## Entries showing where items appear
★ ★ ★ ★ ★

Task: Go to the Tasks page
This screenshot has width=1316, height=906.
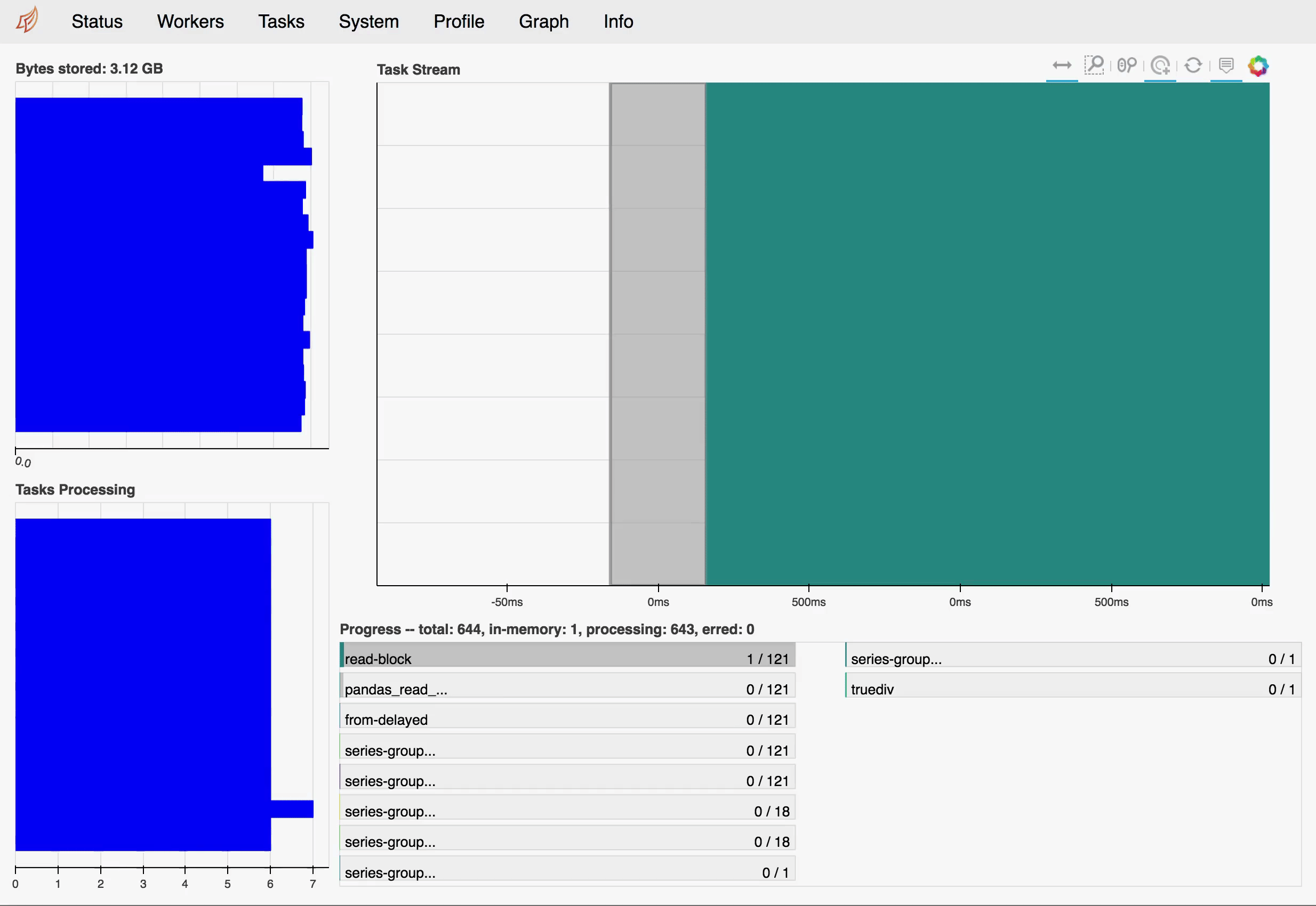Action: [281, 21]
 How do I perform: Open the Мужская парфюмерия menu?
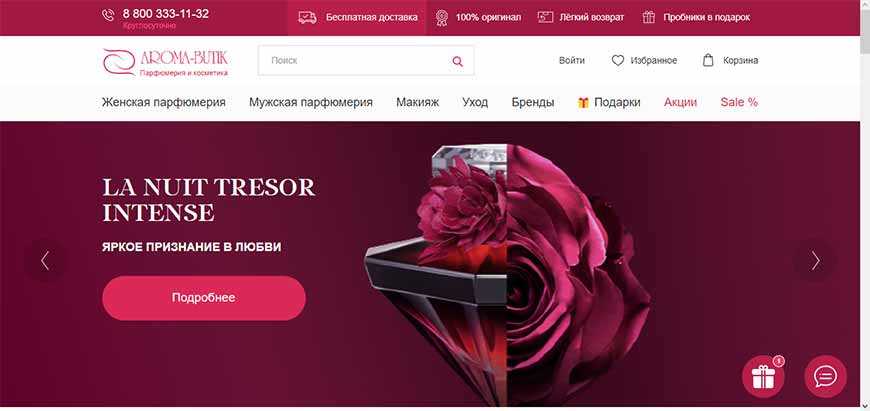(311, 103)
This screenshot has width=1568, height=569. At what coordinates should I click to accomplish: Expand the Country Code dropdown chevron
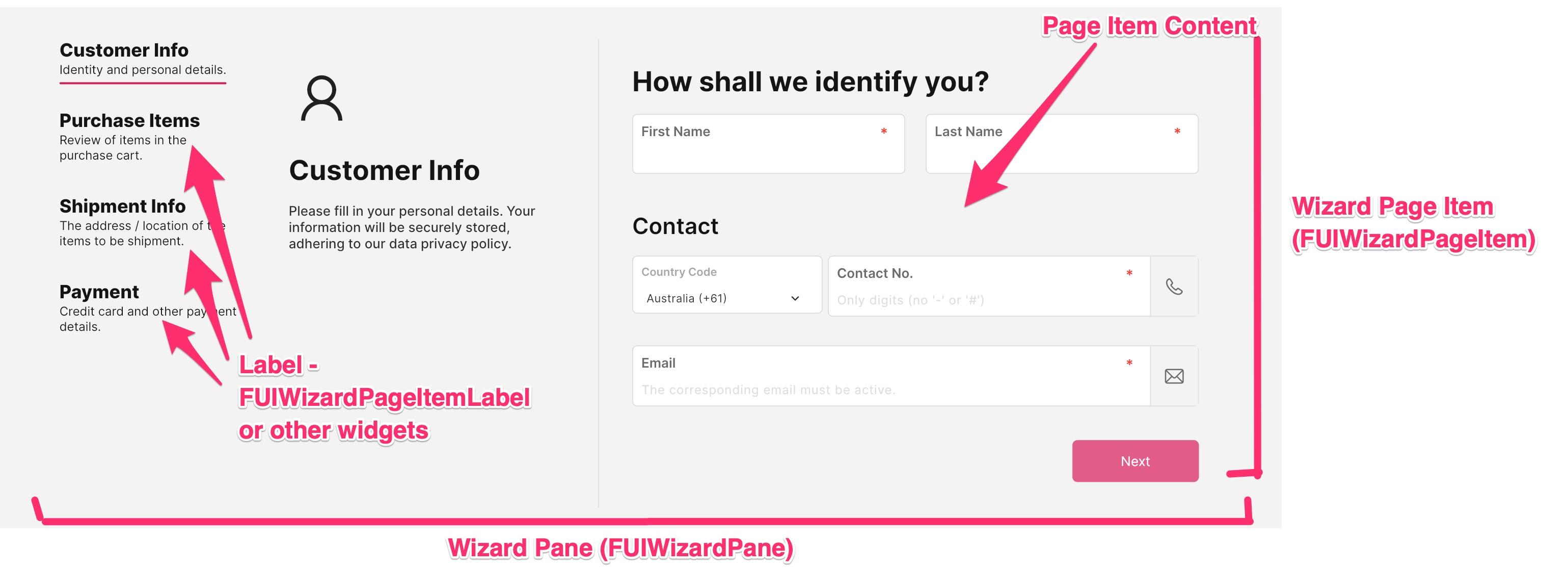[794, 298]
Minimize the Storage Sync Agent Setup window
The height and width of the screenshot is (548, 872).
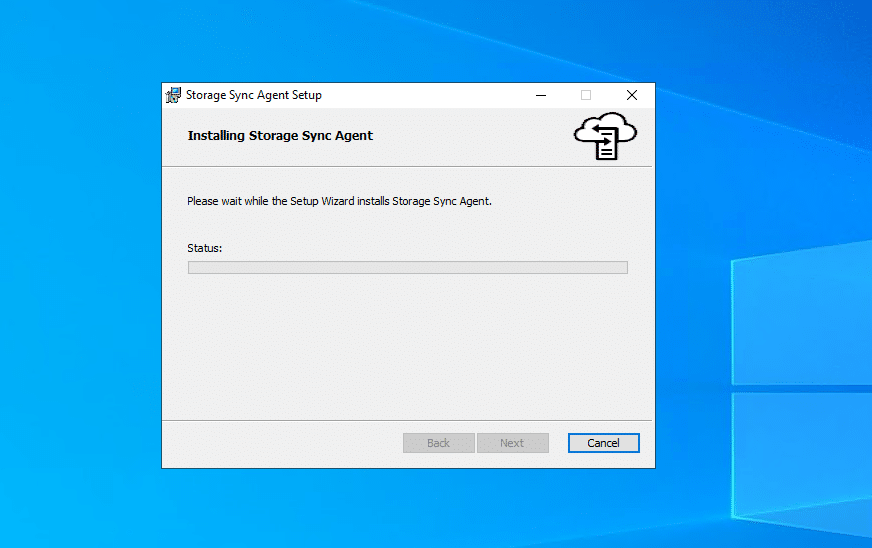point(541,95)
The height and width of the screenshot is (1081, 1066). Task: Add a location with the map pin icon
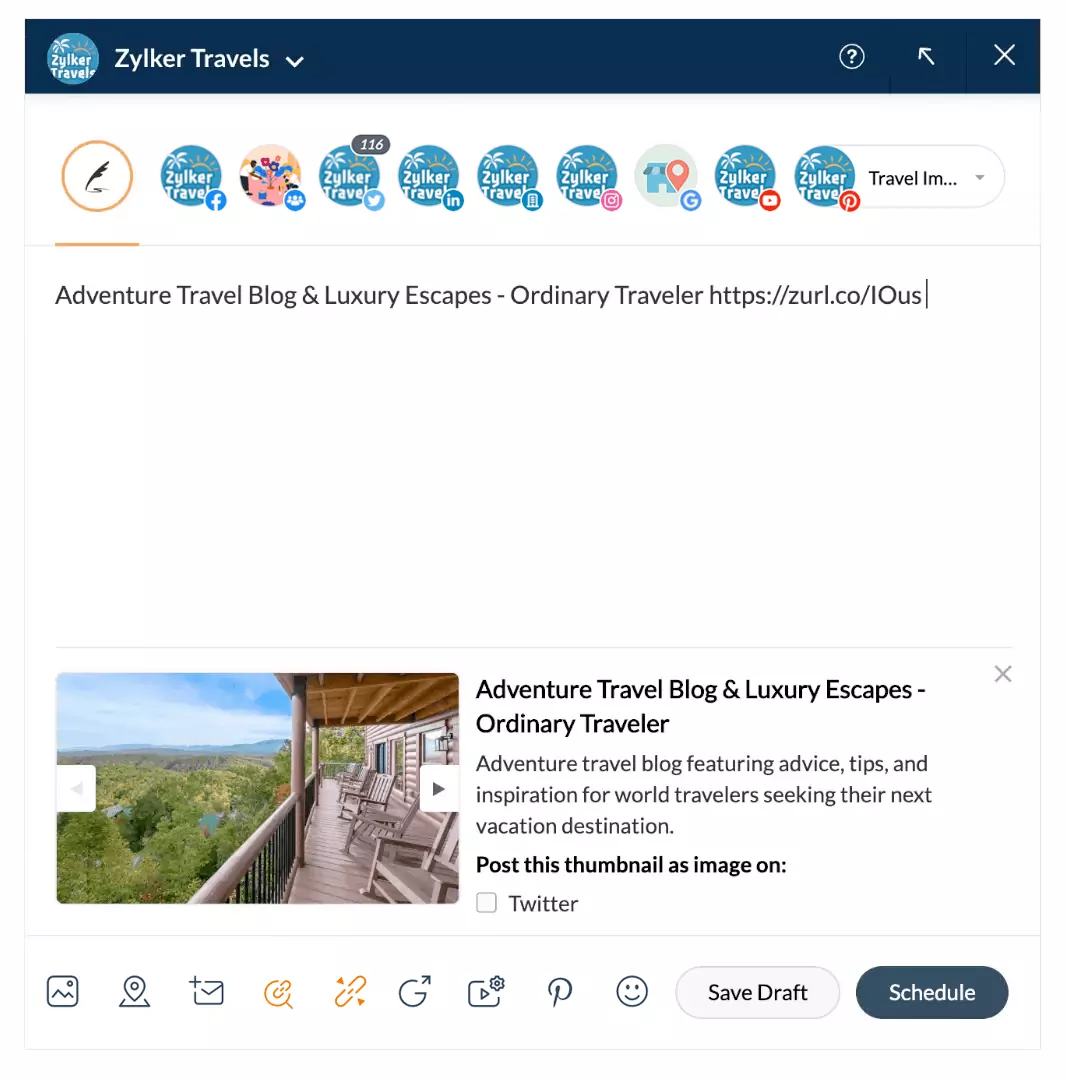point(134,991)
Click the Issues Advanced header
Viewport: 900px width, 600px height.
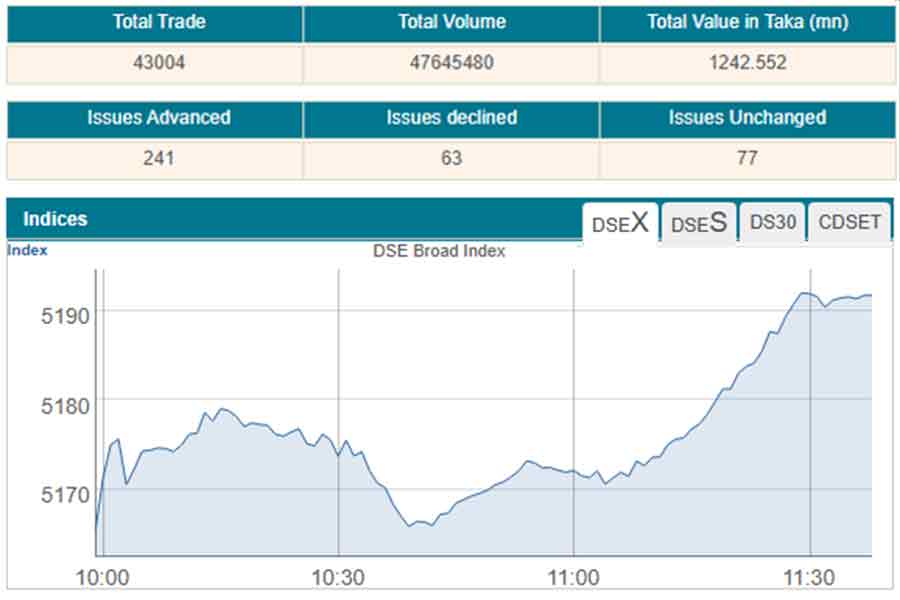(x=154, y=118)
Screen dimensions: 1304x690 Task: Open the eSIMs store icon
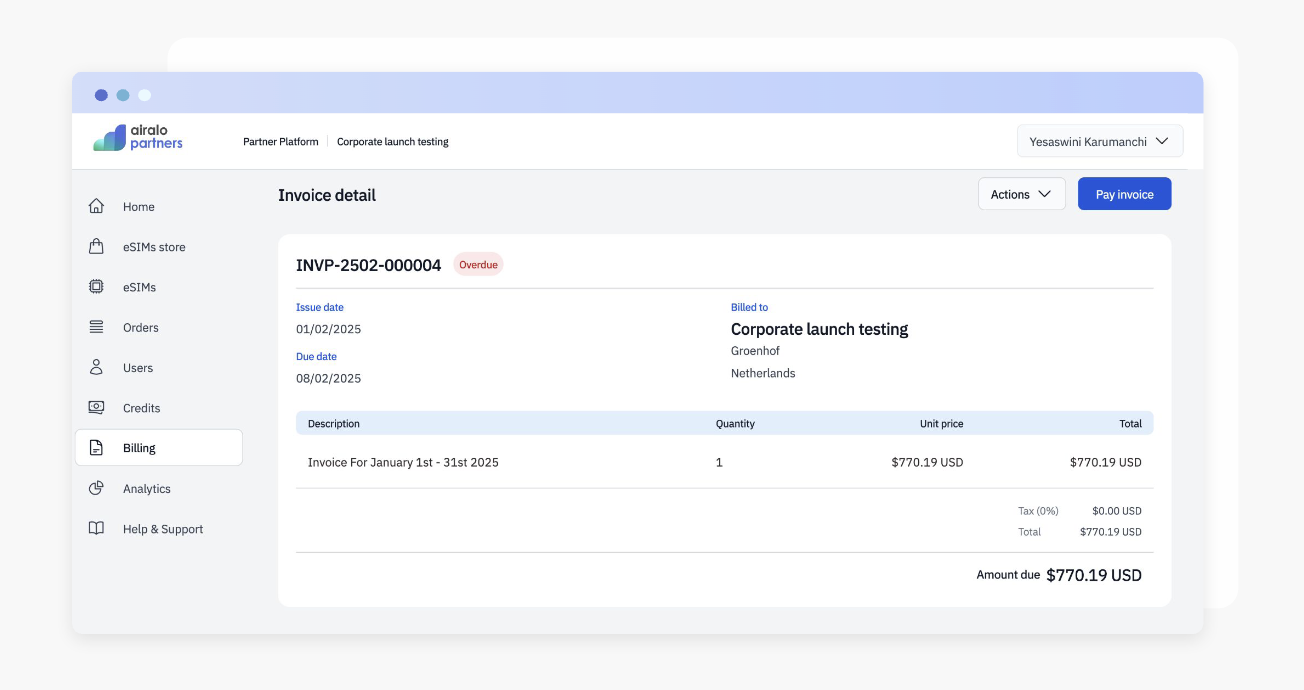click(95, 246)
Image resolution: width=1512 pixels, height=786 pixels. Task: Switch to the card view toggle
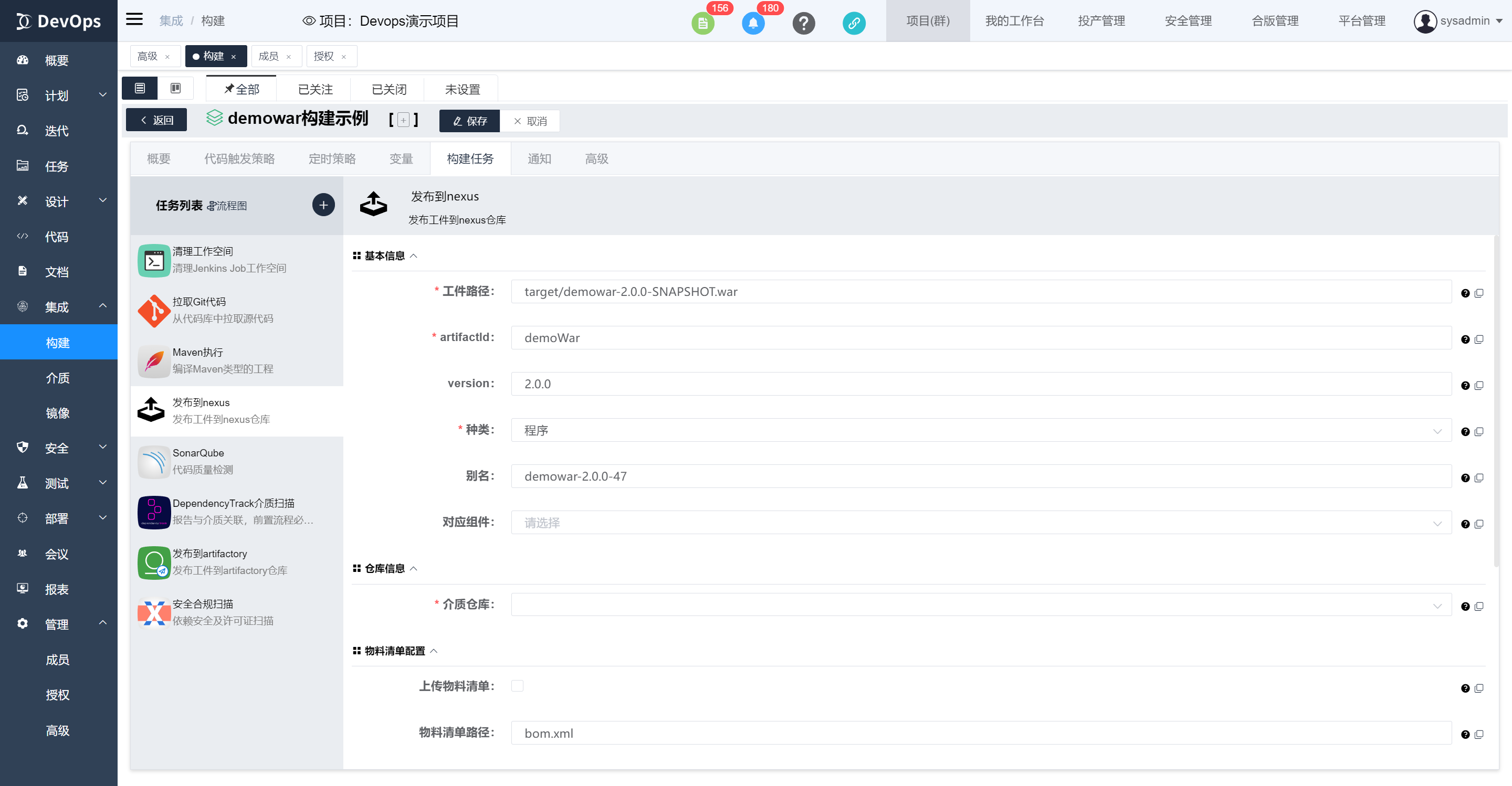click(175, 88)
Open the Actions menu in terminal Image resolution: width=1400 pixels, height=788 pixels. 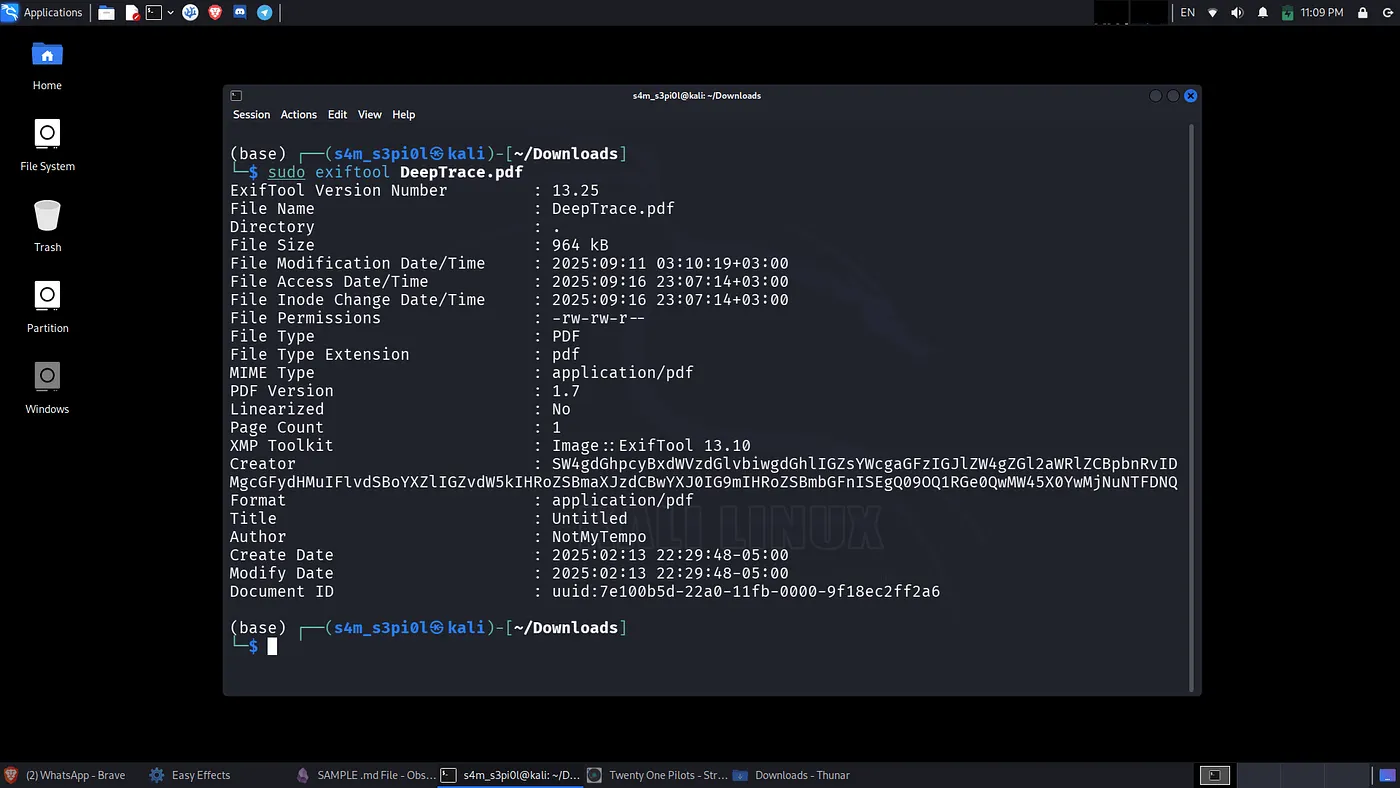298,115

★ ★ ★ ★ ★

## Exercise brief
Please copy the lines word for word from the line with "How do I perform: Open" to the line with "point(541,95)", including both of those lines. Leave the pictures out of your copy.

## Exercise solution
 How do I perform: Open the Мужская парфюмерия menu?
(311, 103)
This screenshot has width=1568, height=569. At what coordinates should I click to accomplish: Expand the Country Code dropdown chevron
[794, 298]
Minimize the Storage Sync Agent Setup window
The height and width of the screenshot is (548, 872).
point(541,95)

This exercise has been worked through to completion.